The status report of “Food Security and nutrition in the world also shows the enormous geographic imbalance of hunger, the uneven distribution within the global society and the harder impact of food insecurity on those who are already disadvantaged.
Children suffer the most from famine and hunger. In 2020 15 Mio children below the age of 5 suffered from hunger “stunting” and another 45 Mio from “wasting” or acute undernutrition.
In the same report the key drivers of hunger were identified. The predominant drivers are persistent military conflicts and terrorism (two thirds) pre-existing and COVID 19 related economic shocks (one fourth) and weather extremes (one tenths). Two thirds of the suffering people are concentrated in only 10 States. This was the situation before the outbreak of the Ukrainian War.
The War caused several additional problems, inter alia food insecurity for many Ukrainians, above all for the displaced persons but also for the world commodity markets.
The UN said, that the war’s impact on the global food market could cause up to an additional 13 Mio people to get hungry, especially in the Middle East and North Africa.
In addition, Ukraine is the Nr.5 amongst the wheat exporters, responsible for 8% of global exports and the Nr.1 in sunflower oil exports (39.5% of global exports). But Ukraine is also the Nr.1 supplier of wheat for the World Food Programme.
In addition one must not forget the volatility of the international wheat market prices. The Middle East and many North African countries are the biggest importers of wheat and as soon as the international wheat prices are rocketing an increase of food insecurity, mainly for the poor people in these countries is unavoidable.
The consequences of such developments are possible turmoil as we have seen in 2015 during the Arab Spring.
All this shows how important free access to the Ukrainian ports is.
To sum up:
- Hunger and famine are mainly caused by 3 key drivers: military conflicts and terrorism, economic shocks and weather disasters.
- Since 2020 the number of hungry people is rising and the aim to achieve zero hunger by 2030 is very likely out of reach.
- There is an enormous geographic imbalance and an uneven-distribution of food within the global society.
- The most vulnerable are women and children.
- Most experts share the view that the world could nourish up to 10 Bio. people.
- Fighting hunger means providing access to food and a fair distribution of food between all countries.
- The Ukrainian war worsened food security internally and also globally by adding another 13 Mio to the food insecure people and to provide enough wheat for the World Food Programme.
- The free access to the Black Sea ports is of utmost importance to be able to bring enough food to the Middle East and to North Africa.
About the author Franz Fischler
- Dr. studies of Agriculture, University of Natural Resources and Life Sciences, Vienna.

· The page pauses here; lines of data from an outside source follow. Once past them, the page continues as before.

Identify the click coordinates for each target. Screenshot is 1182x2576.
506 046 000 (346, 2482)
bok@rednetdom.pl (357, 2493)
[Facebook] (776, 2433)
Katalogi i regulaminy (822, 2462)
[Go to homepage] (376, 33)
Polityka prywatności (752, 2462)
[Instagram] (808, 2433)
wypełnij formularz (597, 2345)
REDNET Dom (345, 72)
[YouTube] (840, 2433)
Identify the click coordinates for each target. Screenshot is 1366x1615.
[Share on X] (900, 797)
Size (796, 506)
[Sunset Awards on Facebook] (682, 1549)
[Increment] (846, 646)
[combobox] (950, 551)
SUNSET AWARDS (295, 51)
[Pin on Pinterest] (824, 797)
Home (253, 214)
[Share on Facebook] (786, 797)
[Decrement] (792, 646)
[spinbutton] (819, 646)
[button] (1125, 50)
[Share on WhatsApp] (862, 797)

- 1989-1994: Federal Minister of Agriculture and Forestry, Austria;
- 1995-1999: European Commissioner for Agriculture and Rural Development;
- 1999- 2004 Commissioner, also responsible for Community Fisheries Policy;
- 2012-2015, Chairman of the RISE-Foundation, Brussels;
- 2014/2015: Chairman of the Steering Committee, EU scientific programme to the 2015 Expo Milano;
- 2012 – 2020 President of the think tank “European Forum Alpbach”.
- Since 2015: President of the Board of Trustees to the Austrian Institute of Advanced Studies (IHS).
Advising several governments in SEE and MENA on the EU accession and food-agriculture-fishery matters. Dr. Fischler’s Agricultural Reform (in his capacity of the EU Commissioner) is considered as the most successful reform in Europe of all times.